When it comes to managing alcohol consumption, middle-aged drinkers are more likely to cut down due to fear they’re an embarrassing drunk than worrying about health implications of another glass of wine.
Researchers found adults between the ages of 30 and 65 have only “minor” concerns about the health effects, instead they worry about reputational damage or not being able to fulfil responsibilities because of their consumption.
Lead researcher Emma Muhlack from University of Adelaide, who conducted the study, said: “It is surprising that health does not strongly factor in the way that this group thinks about their drinking.”
She told HuffPost UK: “The common theme across papers was they felt it would be inappropriate for them to drink like young people do (e.g. binge drinking, public drunkenness). In that sense, it could be embarrassing for them to be seen drinking in those ways, which is of course why they don’t.”
The NHS advises people not to consume more than 14 units in a week – the equivalent to six pints of average-strength beer or 10 small glasses of low-strength wine. And advises these 14 units are spread over three days or more.
Much of the health service campaigning on reducing alcohol consumption has focused on the health implications of drinking more than this limit.
But the new study (which reviewed 13 previous papers) found campaigns such as the NHS one could be more effective if focused on what really matters to middle-aged drinkers: making a fool of themselves by behaving inappropriately.
“Health was either described as a minor concern or not considered at all,” said the authors. “The drinkers in these studies were aware of public health messages, but drew upon alternative narratives to re-frame their behaviours in ways that minimised or dismissed personal risk.”
And it found that when people did think about health they only used their own experience as a benchmark for deciding whether they’d overdone it, not guidelines from health organisations.
The analysis looked at what was deemed ‘acceptable drinking’ and found it was all relative to your age, stage of life and even gender, and avoiding obvious signs of drunkenness.
For example certain drinks are deemed more appropriate for women and others for men.
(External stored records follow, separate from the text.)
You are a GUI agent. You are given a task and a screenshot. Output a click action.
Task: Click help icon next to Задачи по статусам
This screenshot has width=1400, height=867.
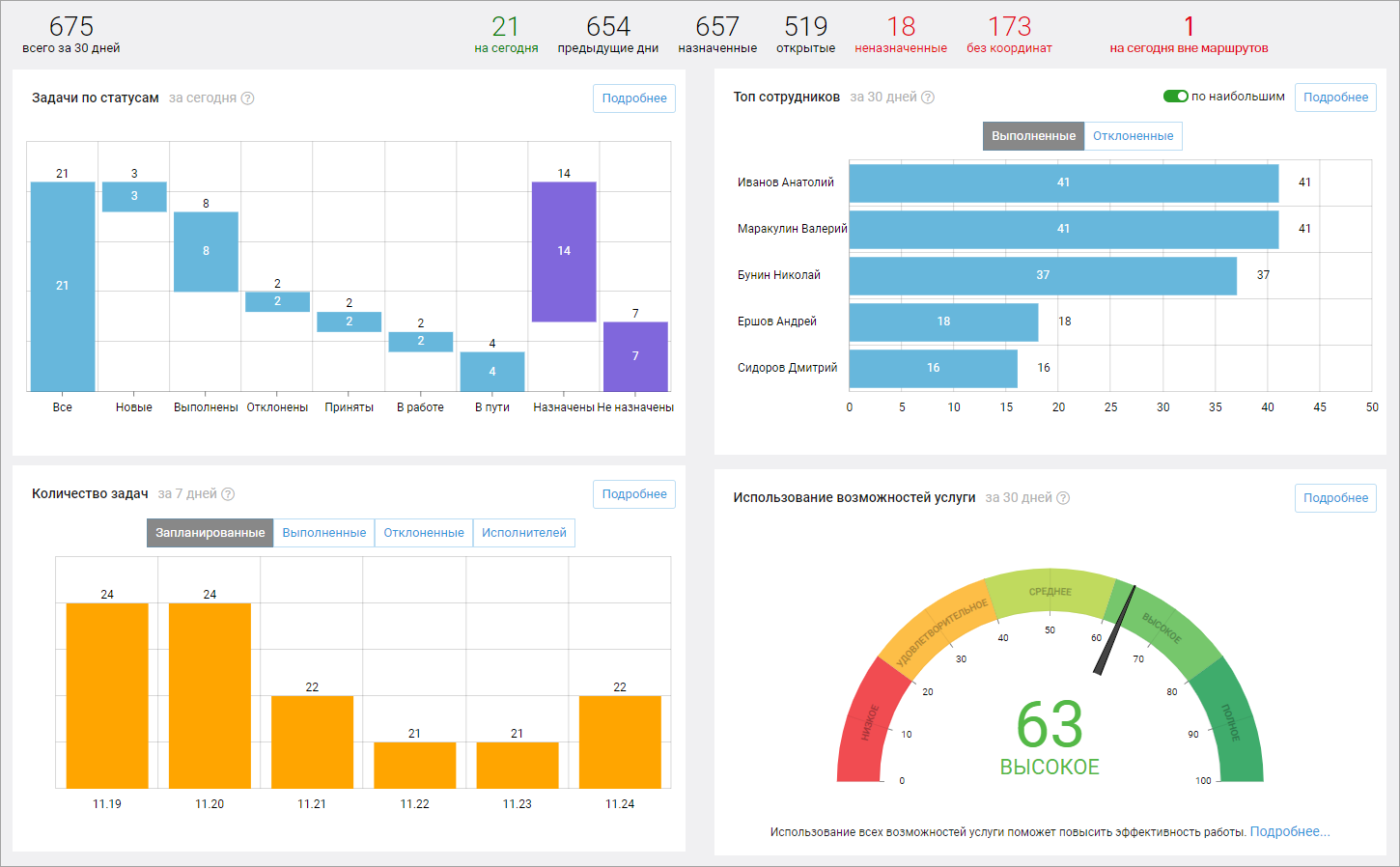(247, 98)
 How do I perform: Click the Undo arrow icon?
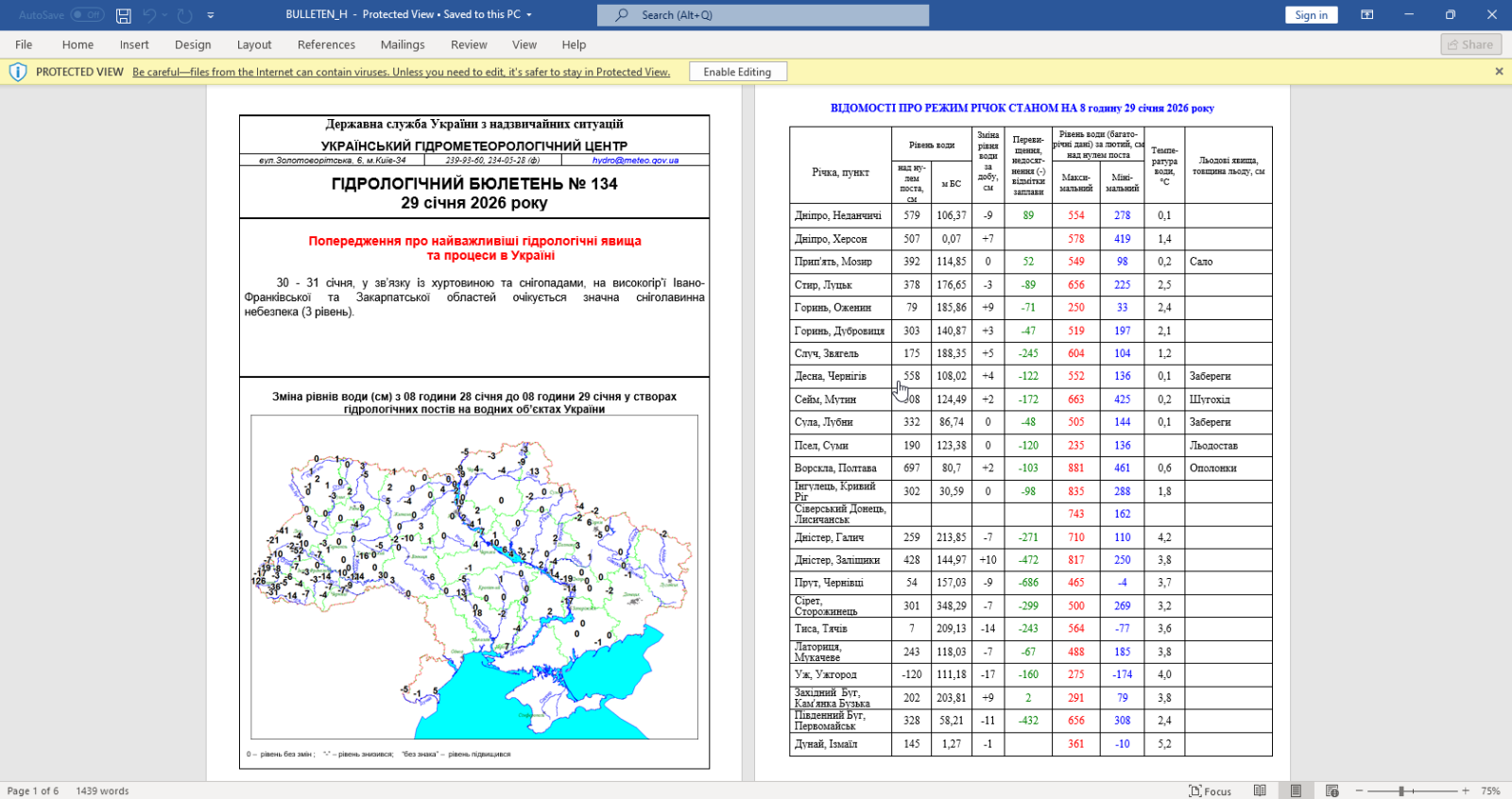point(149,15)
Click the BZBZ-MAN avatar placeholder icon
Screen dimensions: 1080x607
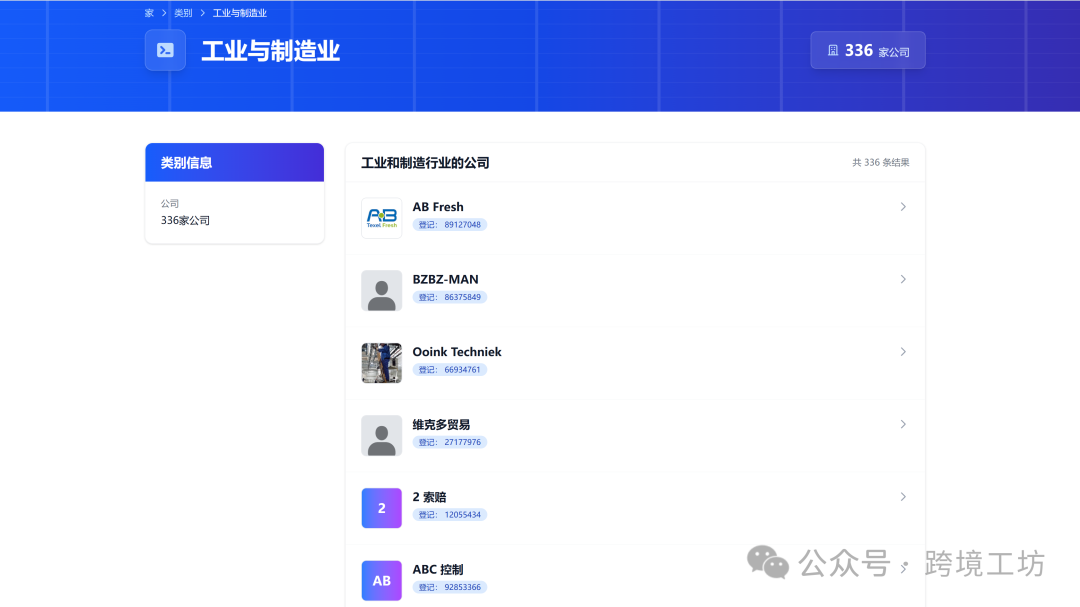pyautogui.click(x=381, y=290)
Additionally, drinking at home was associated with women but drinking in public was associated with men.
The researchers suggest that campaigns which focus on failing to meet responsibilities because of alcohol and the possible loss of respect may be more effective than health messages.
Muhlack said that we currently know very little about the decision-making process that goes into middle-aged alcohol consumption.
“The results from this review help us to better understand how drinking alcohol fits into their everyday lives and which factors may need to be taken into consideration when attempting to reduce alcohol consumption in this group.”